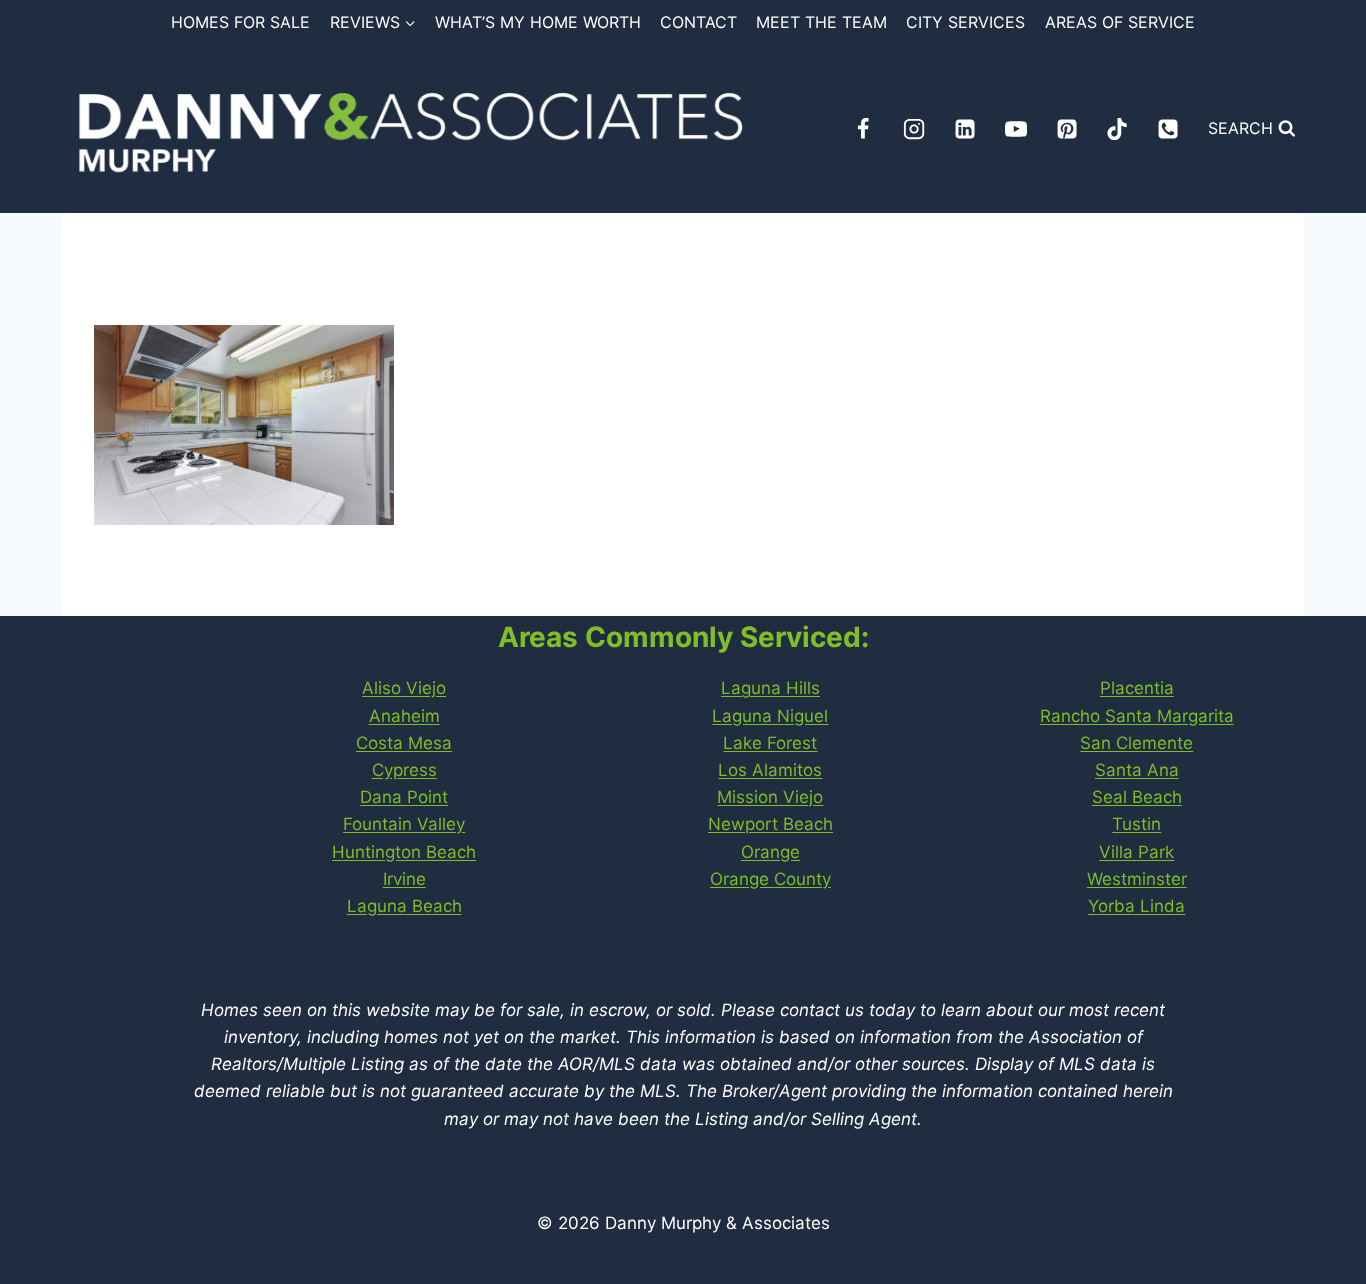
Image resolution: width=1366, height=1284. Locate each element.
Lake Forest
* * *
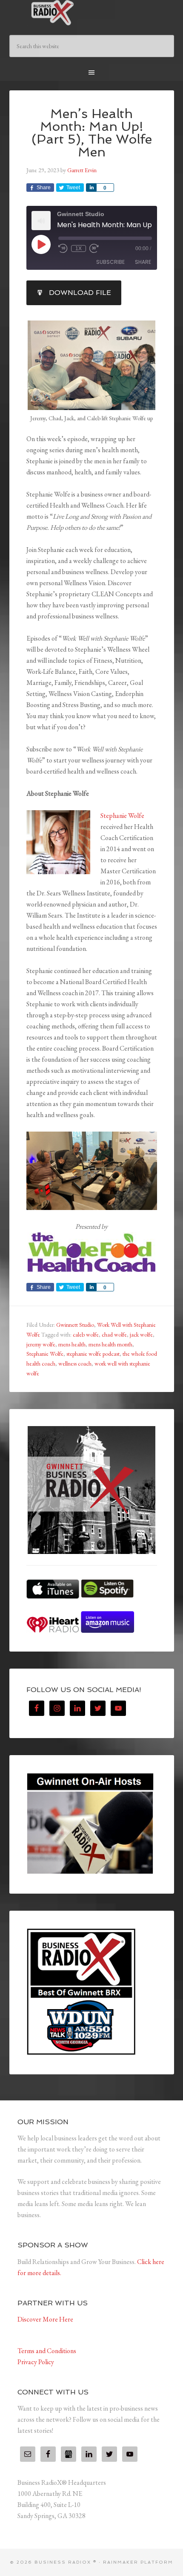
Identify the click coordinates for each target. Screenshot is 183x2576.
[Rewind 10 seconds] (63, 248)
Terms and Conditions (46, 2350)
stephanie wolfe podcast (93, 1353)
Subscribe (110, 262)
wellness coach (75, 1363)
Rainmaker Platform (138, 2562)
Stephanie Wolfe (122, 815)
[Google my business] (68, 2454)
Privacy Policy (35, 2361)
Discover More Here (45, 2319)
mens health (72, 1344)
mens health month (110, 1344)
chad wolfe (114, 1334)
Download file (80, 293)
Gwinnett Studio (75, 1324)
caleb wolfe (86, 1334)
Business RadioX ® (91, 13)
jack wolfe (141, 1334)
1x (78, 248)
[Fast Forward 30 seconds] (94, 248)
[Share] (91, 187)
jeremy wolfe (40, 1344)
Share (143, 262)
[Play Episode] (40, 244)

▶ **Work item**
Referring to the material above, set down exactly the lines between the line with "Image resolution: width=1366, height=1284." and the line with "Lake Forest", inclusive, and no other lines.

▶ **Solution to this exercise**
Image resolution: width=1366, height=1284. Locate each element.
Lake Forest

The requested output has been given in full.